- Interactive map of Baldwin Park
- Type: Public
- Location: Baldwin Harbor, New York, United States
- Coordinates: 40°37′34″N 73°36′28″W﻿ / ﻿40.62611°N 73.60778°W
- Area: 147 acres (59 ha)
- Opened: 1960s
- Owner: Town of Hempstead
- Operator: Town of Hempstead

= Baldwin Park (Baldwin Harbor, New York) =

Park in New York, United States

Baldwin Park (also known as Baldwin Harbor Town Park) is a park located within Baldwin Harbor, in Nassau County, on Long Island, in New York, United States. It is owned and operated by the Town of Hempstead.

== Description ==
Baldwin Park was created in the early 1960s, and its creation was funded in part by then-Governor Nelson Rockefeller's land-acquisition fund.
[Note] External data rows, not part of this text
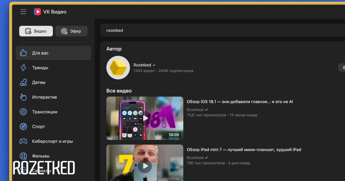Screen dimensions: 345x181
Task: Open the Rozetked author yellow cube avatar
Action: (x=118, y=68)
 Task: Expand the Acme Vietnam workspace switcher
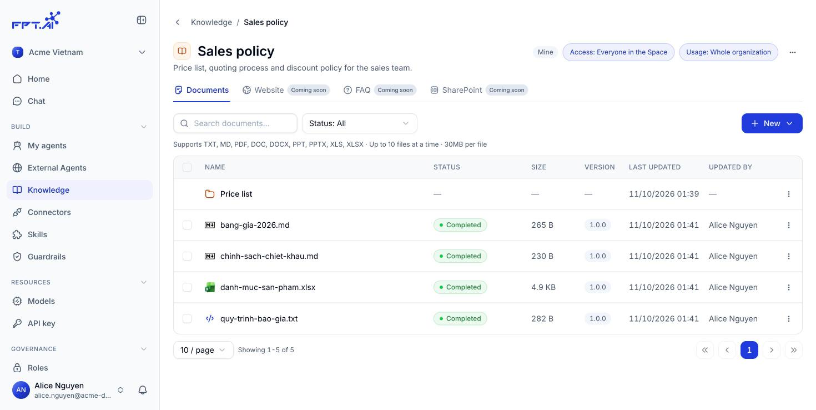79,52
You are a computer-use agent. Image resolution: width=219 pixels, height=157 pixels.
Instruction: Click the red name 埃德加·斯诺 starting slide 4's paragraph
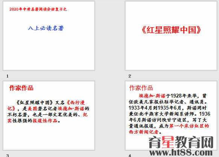click(x=152, y=96)
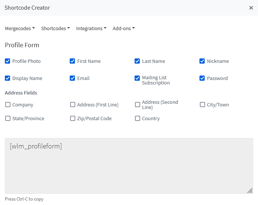Check the Address (First Line) box

73,105
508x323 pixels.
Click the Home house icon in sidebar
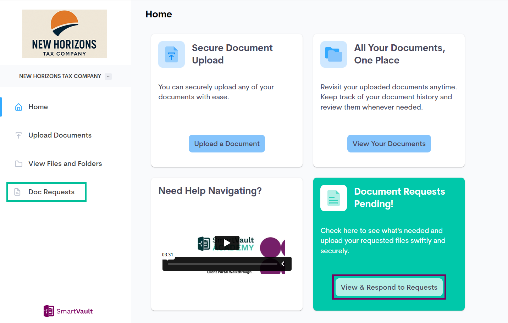coord(18,107)
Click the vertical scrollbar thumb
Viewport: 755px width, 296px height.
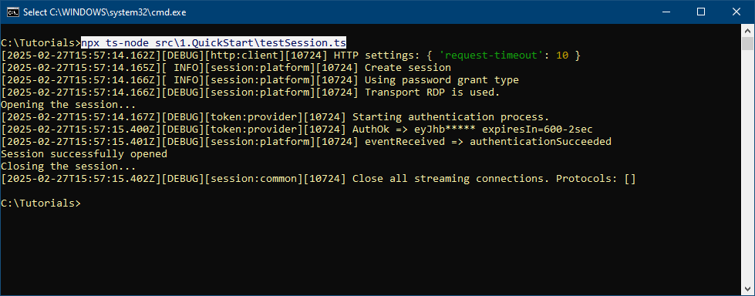(747, 43)
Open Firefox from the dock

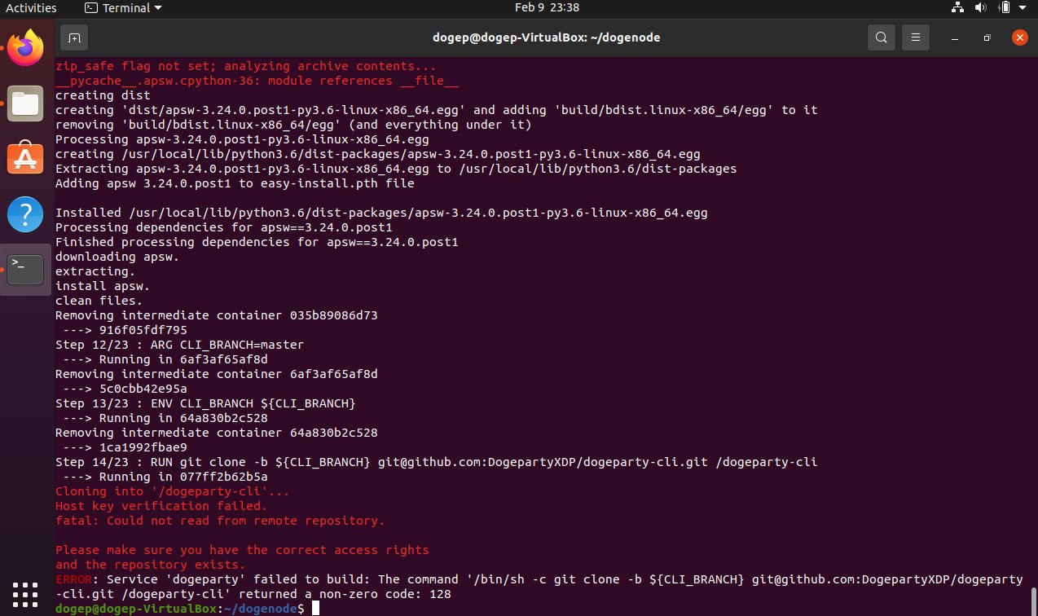25,49
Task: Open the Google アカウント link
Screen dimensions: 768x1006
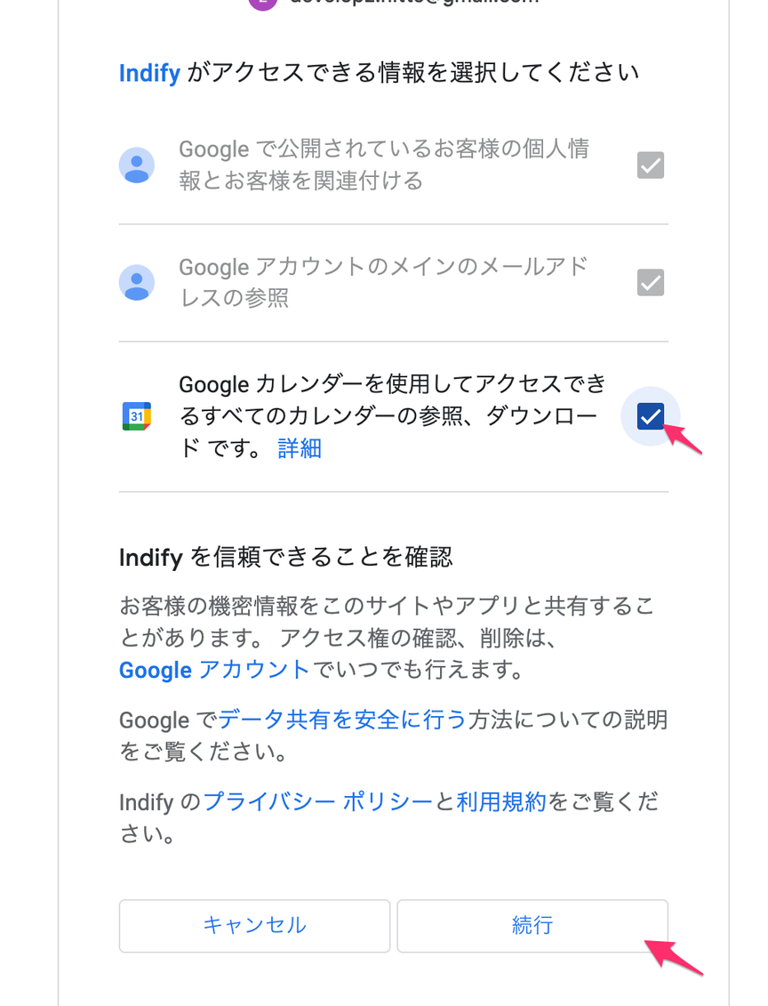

Robert Moses preferred funding for this park site over another one in nearby Point Lookout, and funding was ultimately provided.

The park was approved by the Town of Hempstead in 1961, and it was announced that New York would fund 75% of the park's property costs, and that it would be town-operated and maintained.

The park is roughly 147 acre in total size, and is built atop property formerly owned by Press Wireless. The park was created in part due to fears by local residents that homes would be built on the land.

In the 2010s, the Town of Hempstead planned to construct a nature path through the park as part of a $4.5 million stormwater mitigation project.

Amenities in the park include sports and recreational facilities (including a skate park), a spray pool, and a playground, amongst others.